Press Release: Racial disparities revealed in BAFTA Awards
New analysis of the nominations, using the BAFTA’s own database, reveals a lack of diversity and potential racial bias in key award categories
Ahead of this Sunday’s awards ceremony, new analysis* of the BAFTA awards database by business psychology firm, Pearn Kandola, has revealed that in eleven of its key award categories, 94 per cent of all BAFTA film award nominees have been white. Only five BAME (Black and minority ethnic) males have ever been nominated for the coveted ‘Best Leading Actor’ award, and just six BAME females for ‘Best Leading Actress’.
Further analysis shows that of all the nominations for the ‘Best Supporting Actor’ and ‘Best Supporting Actress’ awards, approximately 92 per cent of the nominees have been white. Black actors have been nominated on eight occasions and South Asian actors only three times. Latino/Hispanic actors have been nominated on five occasions and no East Asian actors have ever been nominated. Black actresses, meanwhile, have been nominated on eleven occasions for ‘Best Supporting Actress’. Latina/Hispanic and East Asian women have been respectively nominated once, while South Asian women have been nominated twice.

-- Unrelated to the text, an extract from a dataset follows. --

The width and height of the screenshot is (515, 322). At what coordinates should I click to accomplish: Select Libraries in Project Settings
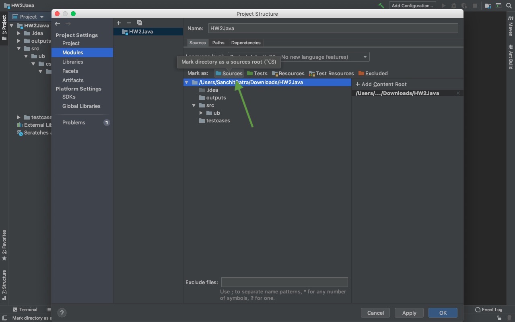point(73,62)
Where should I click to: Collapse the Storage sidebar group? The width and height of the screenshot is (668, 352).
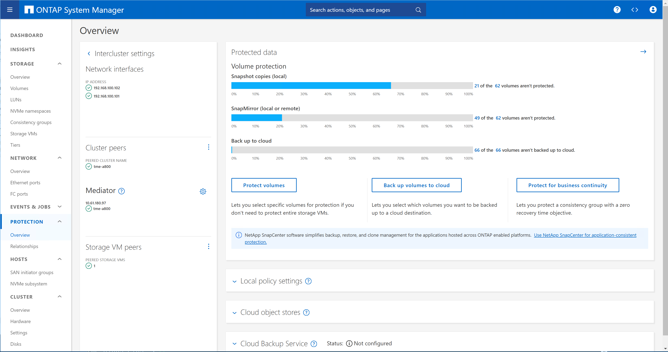[x=60, y=64]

BAME women are by far the most under-represented demographic. Of the nine categories analysed for which women are eligible to be nominated, BAME women have won only the ‘Best Supporting Actress’ award. Furthermore, BAME women account for a shockingly low 0.4 per cent of all nominations for the behind-the-scenes awards that were analysed, including ‘Best Director’ or ‘Best Original Screenplay’.
Professor Binna Kandola OBE, Senior Partner and Co-Founder of Pearn Kandola, commented: “This analysis clearly illustrates the lack of diversity in the BAFTA awards. It’s true that times are changing, and we must recognise the fact that many of the successful BAME candidates were nominated for their respective awards in the more recent part of the BAFTAs’ extensive history. Despite this, the fact that even in this year’s awards, nominees from BAME backgrounds are overwhelmingly outnumbered by their white counterparts, suggests that there is still a great deal of progress to be made.”
In addition, the research shows a clear divide in the categories for which BAME individuals are most commonly nominated. Black men and women are most likely to be nominated for acting awards, while East Asian and Latino/Hispanic individuals are more likely to be nominated for the non-acting awards. Despite this, BAME individuals account for a total of only five per cent of nominees that have gone on to win a behind-the-scenes award.
The category with the greatest level of diversity is the ‘Rising Star’ award. However, despite being the most diverse category, just in one-in-ten (13 per cent) nominations for the award have been black and only three per cent have been South Asian. East Asian and Latino/Hispanic candidates have respectively been nominated once but have never won.
Professor Kandola’s new book, ‘Racism at Work: The Danger of Indifference’, which addresses the evolution of racial bias in modern society, will be published on 6th March 2018.